California Health Sciences University, USA

Title: Targeted drug delivery in cancer with multifunctional nanoparticles

Biography

Muhammad Delwar Hussain is Professor of Pharmaceutics, California Health Sciences University. He received his Ph.D. from University of Alberta, Canada. His research focuses on drug delivery, nanomedicine, pharmacokinetics and cancer therapeutics. He has more than 100 publications, and several federal, foundation and industrial grants. His work in pharmaceutical industries led to marketed products such as Eligard® for prostate cancer. He is invited speaker for scientifi c meetings.

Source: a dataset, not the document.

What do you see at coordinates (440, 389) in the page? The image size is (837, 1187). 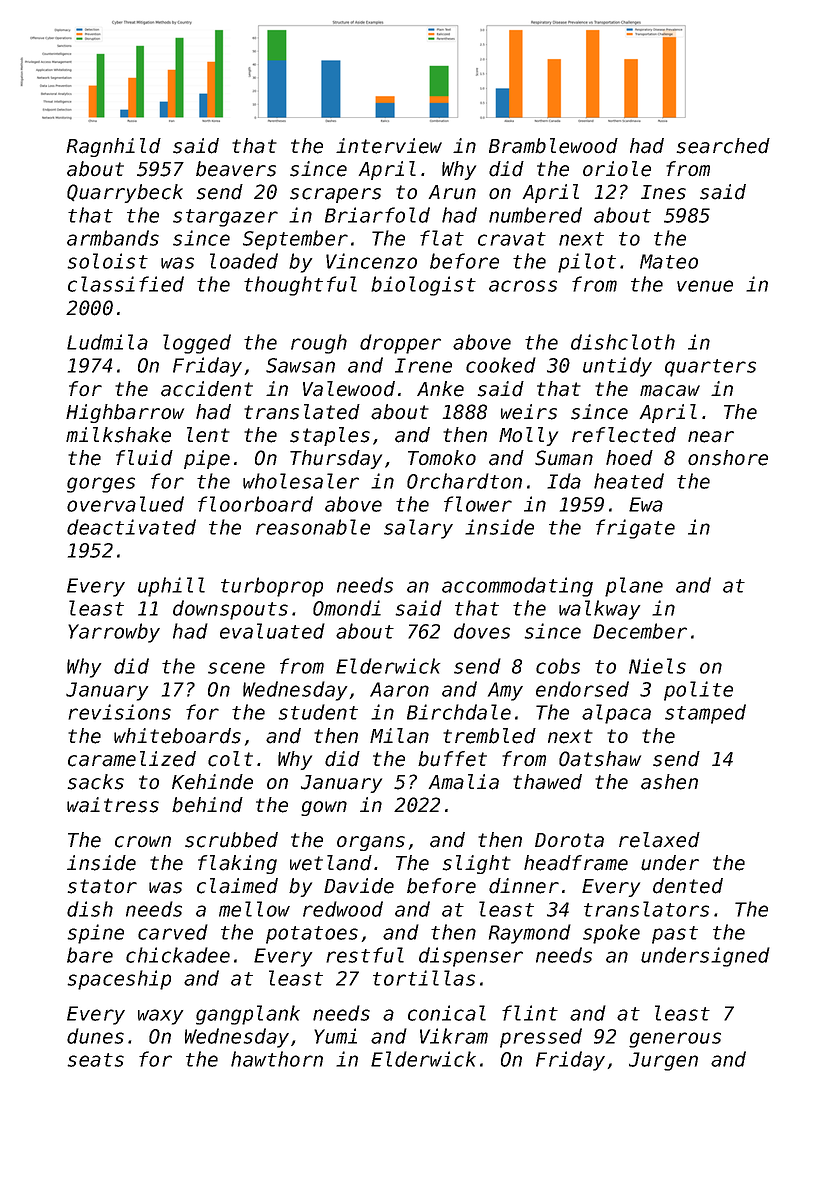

He is associate editor and editorial board member of several journals. He has served as United States Pharmacopeia (USP) as expert committee member. He is currently the Chair-elect of Pharmaceutics Section, American Association of Colleges of Pharmacy (AACP).

Abstract

Nanoparticle based drug delivery is attracting growing interest with several drug products on the market. Advantages of nanoparticles (NPs) include improved solubility and stability, sustained release, increased accumulation in cancer cells, decreased side effects, combination therapy for synergistic effect or reversal of multi-drug resistance, and theranostic use. Our objective is to design suitable drug delivery systems which can deliver anticancer drugs specifically to the cancer cells in sufficient concentrationand avoid the side-effects of anticancer drugs. We have developed few NPs systems in our laboratory for drug delivery in cancer such as targeted polymeric NPs, p-glycoprotein inhibiting micelles and platelet-shaped inorganic layered zirconium phosphate (ZrP) NPs. The targeted biodegradable polymeric NPs were used to deliver 17-allylamino-17- demethoxy geldanamycin (17-AAG), an inhibitor of heat shock protein 90 (HSP90). Poor water solubility, short half-life and hepatotoxicity effected its clinical use. The micelles were used for delivery of 17-AAG and other agents. The targeted NPs and micelles showed higher intracellular uptake and increased cytotoxicity in sensitive and multidrug resistant cancer cells. The platelet-shaped ZrP NPs are capable of intercalating a high load (35% w/w) of the model anti-cancer drug, doxorubicin (DOX) into their layered structures and sustained the release of DOX for two weeks. DOX loaded ZrP NPs showed higher cellular uptake and increased cytotoxicity in sensitive and metastatic breast cancer cells. These multifunctional nanoparticle systems, due to their biocompatibility, targeting ability, high drug loading and controlled release behavior, might be developed as drug delivery system for advanced cancer therapy.